> **Task statement**: Update the records from the very first line down to the line containing "Action: tap(452, 96)", swapping "checkmark button" for "check button" and keeping everything else as it is. Leave the pictures out of your answer.

> **Entries for locating words and elements**:
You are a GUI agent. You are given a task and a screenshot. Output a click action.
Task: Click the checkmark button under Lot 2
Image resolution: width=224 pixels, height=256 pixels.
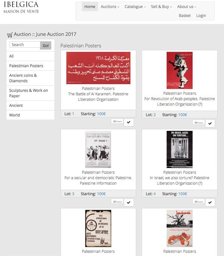click(210, 123)
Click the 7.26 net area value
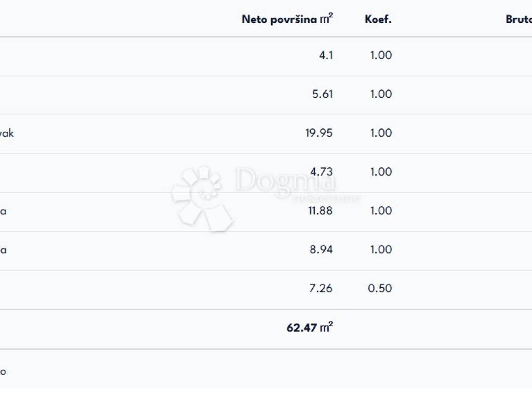This screenshot has height=399, width=532. (x=321, y=288)
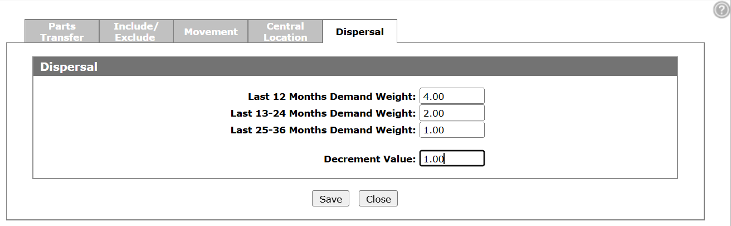
Task: Focus the Last 12 Months Demand Weight field
Action: tap(452, 96)
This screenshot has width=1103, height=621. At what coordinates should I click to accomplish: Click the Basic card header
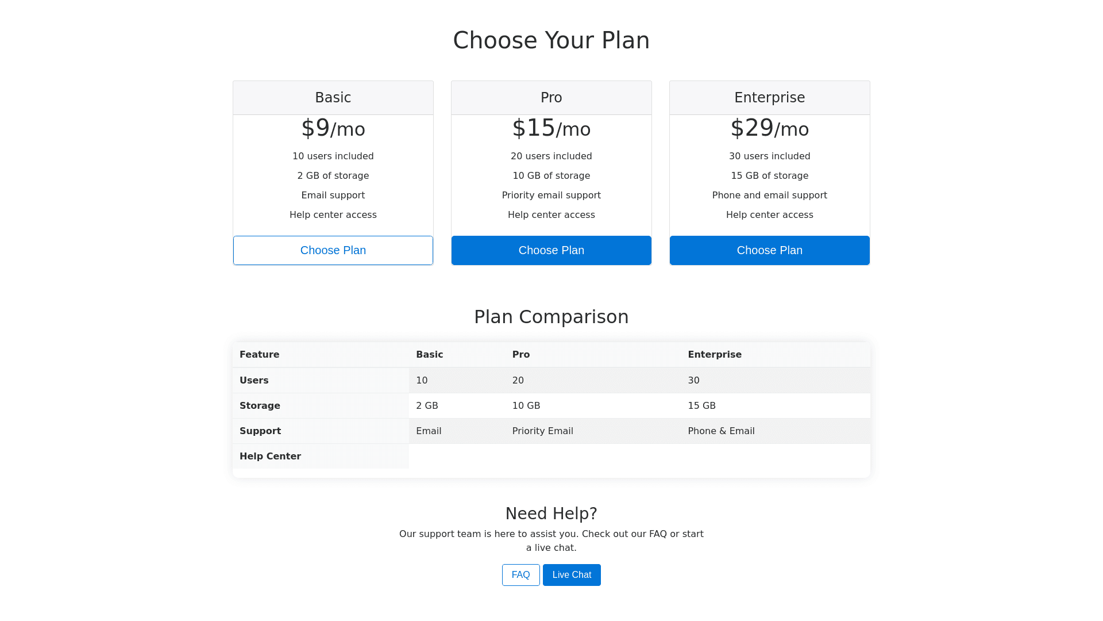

> **Exercise answer**:
You are a GUI agent. You are given a task and a screenshot. Output a click action.
Task: Click the check button under Lot 2
Image resolution: width=224 pixels, height=256 pixels.
click(210, 123)
Click the 7.26 net area value
This screenshot has height=399, width=532. (x=321, y=288)
Task: Focus the Last 12 Months Demand Weight field
Action: tap(452, 96)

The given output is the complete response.